Rewrite the items below as a numbered list, omitting any blank lines.

◆ DATA FOR THIS EXERCISE ◆
+ + +
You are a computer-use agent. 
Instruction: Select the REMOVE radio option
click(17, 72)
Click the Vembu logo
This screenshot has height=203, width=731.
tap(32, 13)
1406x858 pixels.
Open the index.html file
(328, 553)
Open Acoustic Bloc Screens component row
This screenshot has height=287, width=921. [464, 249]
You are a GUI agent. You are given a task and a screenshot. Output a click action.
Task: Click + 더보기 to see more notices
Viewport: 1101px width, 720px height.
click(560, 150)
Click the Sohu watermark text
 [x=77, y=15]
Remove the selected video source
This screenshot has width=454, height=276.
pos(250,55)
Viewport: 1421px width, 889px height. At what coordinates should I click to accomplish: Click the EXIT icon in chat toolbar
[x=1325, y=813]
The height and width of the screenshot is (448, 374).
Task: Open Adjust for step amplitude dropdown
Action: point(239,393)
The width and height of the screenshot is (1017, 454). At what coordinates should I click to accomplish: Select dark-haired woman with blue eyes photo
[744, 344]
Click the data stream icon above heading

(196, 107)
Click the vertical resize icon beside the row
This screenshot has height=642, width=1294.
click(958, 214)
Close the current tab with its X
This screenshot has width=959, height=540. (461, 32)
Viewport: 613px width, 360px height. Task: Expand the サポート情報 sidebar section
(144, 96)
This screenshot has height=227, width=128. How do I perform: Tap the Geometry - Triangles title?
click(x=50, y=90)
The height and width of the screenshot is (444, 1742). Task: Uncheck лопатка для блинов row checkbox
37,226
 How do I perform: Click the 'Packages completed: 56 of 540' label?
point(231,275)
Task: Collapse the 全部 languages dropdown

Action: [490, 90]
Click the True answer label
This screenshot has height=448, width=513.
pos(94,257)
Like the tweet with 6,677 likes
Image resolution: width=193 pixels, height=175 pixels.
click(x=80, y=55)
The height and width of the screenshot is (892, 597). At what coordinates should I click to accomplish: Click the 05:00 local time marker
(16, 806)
+ + +
◆ SOLUTION FOR THIS TASK ◆
1. You are a computer-use agent. 
2. Instruction: Select the REMOVE radio option
3. click(17, 72)
4. Click the Vembu logo
5. This screenshot has height=203, width=731.
6. tap(32, 13)
7. 1406x858 pixels.
8. Open the index.html file
9. (328, 553)
10. Open Acoustic Bloc Screens component row
11. This screenshot has height=287, width=921. [464, 249]
12. You are a GUI agent. You are given a task and a screenshot. Output a click action.
13. Task: Click + 더보기 to see more notices
14. Viewport: 1101px width, 720px height.
15. click(560, 150)
16. Click the Sohu watermark text
17.  [x=77, y=15]
18. Remove the selected video source
19. This screenshot has width=454, height=276.
20. pos(250,55)
21. Viewport: 1421px width, 889px height. At what coordinates should I click to accomplish: Click the EXIT icon in chat toolbar
22. [x=1325, y=813]
23. The height and width of the screenshot is (448, 374).
24. Task: Open Adjust for step amplitude dropdown
25. Action: point(239,393)
26. The width and height of the screenshot is (1017, 454). At what coordinates should I click to accomplish: Select dark-haired woman with blue eyes photo
27. [744, 344]
28. Click the data stream icon above heading
29. (196, 107)
30. Click the vertical resize icon beside the row
31. This screenshot has height=642, width=1294.
32. click(958, 214)
33. Close the current tab with its X
34. This screenshot has width=959, height=540. (461, 32)
35. Viewport: 613px width, 360px height. Task: Expand the サポート情報 sidebar section
36. (144, 96)
37. This screenshot has height=227, width=128. How do I perform: Tap the Geometry - Triangles title?
38. click(x=50, y=90)
39. The height and width of the screenshot is (444, 1742). Task: Uncheck лопатка для блинов row checkbox
40. 37,226
41.  How do I perform: Click the 'Packages completed: 56 of 540' label?
42. point(231,275)
43. Task: Collapse the 全部 languages dropdown
44. Action: [490, 90]
45. Click the True answer label
46. This screenshot has height=448, width=513.
47. pos(94,257)
48. Like the tweet with 6,677 likes
49. Image resolution: width=193 pixels, height=175 pixels.
50. click(x=80, y=55)
51. The height and width of the screenshot is (892, 597). At what coordinates should I click to accomplish: Click the 05:00 local time marker
52. (16, 806)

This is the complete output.